▶ _PROBLEM REQUIREMENTS_
Look through the records below for the line with "The width and height of the screenshot is (452, 242).". Return that line and each one after it up to and including the line with "Task: Select the VIDEO section heading", exactly.

▶ _AVAILABLE DATA_
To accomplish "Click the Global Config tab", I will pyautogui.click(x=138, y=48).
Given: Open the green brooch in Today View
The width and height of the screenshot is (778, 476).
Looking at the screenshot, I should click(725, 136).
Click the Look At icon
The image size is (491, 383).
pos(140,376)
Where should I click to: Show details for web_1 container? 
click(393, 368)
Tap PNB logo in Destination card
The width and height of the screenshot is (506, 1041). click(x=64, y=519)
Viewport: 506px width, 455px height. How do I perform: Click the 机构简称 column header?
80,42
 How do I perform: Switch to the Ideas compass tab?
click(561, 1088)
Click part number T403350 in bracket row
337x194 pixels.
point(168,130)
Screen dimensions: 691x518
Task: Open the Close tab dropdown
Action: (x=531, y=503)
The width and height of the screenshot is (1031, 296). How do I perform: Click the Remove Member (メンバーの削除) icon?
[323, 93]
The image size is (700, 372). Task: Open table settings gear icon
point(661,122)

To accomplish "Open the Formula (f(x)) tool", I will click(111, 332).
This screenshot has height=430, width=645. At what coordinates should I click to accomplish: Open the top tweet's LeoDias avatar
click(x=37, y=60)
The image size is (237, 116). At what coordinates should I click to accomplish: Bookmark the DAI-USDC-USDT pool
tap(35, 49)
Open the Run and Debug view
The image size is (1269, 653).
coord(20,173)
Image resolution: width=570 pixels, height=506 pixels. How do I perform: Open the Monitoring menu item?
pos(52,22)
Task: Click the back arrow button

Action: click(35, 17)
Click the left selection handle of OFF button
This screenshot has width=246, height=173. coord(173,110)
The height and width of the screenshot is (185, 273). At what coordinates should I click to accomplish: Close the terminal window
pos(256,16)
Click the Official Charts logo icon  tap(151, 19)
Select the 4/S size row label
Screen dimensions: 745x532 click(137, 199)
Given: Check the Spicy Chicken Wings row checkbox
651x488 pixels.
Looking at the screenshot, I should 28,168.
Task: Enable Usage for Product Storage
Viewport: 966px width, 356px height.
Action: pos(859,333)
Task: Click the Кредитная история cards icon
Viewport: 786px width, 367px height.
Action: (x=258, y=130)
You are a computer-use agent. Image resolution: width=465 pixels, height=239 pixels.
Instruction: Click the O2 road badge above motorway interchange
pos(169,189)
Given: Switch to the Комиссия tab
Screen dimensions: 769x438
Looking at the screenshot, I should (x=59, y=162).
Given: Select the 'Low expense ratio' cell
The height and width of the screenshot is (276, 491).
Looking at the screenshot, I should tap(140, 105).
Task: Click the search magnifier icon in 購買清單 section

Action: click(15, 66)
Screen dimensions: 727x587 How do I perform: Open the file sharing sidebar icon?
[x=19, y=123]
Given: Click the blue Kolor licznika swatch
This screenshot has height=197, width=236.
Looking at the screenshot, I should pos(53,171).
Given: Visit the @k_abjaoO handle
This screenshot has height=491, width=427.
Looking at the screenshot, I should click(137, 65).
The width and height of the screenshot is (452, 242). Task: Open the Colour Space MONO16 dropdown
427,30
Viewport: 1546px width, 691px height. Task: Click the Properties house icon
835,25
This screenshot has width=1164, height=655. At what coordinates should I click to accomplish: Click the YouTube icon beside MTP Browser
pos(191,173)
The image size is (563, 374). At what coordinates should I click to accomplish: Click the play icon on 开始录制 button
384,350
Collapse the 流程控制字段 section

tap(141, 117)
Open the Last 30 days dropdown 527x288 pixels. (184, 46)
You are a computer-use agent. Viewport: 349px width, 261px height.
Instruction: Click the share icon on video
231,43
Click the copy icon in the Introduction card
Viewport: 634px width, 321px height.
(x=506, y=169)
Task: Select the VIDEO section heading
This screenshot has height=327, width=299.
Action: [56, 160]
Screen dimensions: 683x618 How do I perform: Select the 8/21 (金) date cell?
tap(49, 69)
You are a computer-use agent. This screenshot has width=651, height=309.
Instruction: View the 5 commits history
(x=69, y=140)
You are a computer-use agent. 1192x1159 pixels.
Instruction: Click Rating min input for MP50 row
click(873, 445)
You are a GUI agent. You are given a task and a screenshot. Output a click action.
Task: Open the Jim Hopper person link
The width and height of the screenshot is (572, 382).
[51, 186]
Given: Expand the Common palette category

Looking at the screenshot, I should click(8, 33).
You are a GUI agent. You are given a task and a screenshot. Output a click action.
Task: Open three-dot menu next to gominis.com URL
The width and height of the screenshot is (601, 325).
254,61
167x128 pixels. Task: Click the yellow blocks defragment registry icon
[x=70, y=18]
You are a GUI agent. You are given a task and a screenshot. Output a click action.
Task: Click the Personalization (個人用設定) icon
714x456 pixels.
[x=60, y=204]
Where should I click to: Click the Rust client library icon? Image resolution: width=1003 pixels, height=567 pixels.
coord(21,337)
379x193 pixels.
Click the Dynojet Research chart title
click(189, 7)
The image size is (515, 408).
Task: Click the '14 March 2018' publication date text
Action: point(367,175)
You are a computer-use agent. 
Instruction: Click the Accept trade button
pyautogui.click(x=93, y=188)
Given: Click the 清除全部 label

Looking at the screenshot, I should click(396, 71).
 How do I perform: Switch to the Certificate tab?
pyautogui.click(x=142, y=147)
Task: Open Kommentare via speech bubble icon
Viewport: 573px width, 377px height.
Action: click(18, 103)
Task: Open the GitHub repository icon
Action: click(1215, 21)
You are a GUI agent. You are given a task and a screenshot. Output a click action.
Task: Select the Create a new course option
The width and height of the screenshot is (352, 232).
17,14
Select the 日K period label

▶ _ANSWER FOR THE TASK_
The width and height of the screenshot is (452, 242). Task: Open the Colour Space MONO16 dropdown
427,30
Viewport: 1546px width, 691px height. Task: Click the Properties house icon
835,25
This screenshot has width=1164, height=655. At what coordinates should I click to accomplish: Click the YouTube icon beside MTP Browser
pos(191,173)
The image size is (563, 374). At what coordinates should I click to accomplish: Click the play icon on 开始录制 button
384,350
Collapse the 流程控制字段 section

tap(141, 117)
Open the Last 30 days dropdown 527x288 pixels. (184, 46)
You are a computer-use agent. Viewport: 349px width, 261px height.
Instruction: Click the share icon on video
231,43
Click the copy icon in the Introduction card
Viewport: 634px width, 321px height.
(x=506, y=169)
Task: Select the VIDEO section heading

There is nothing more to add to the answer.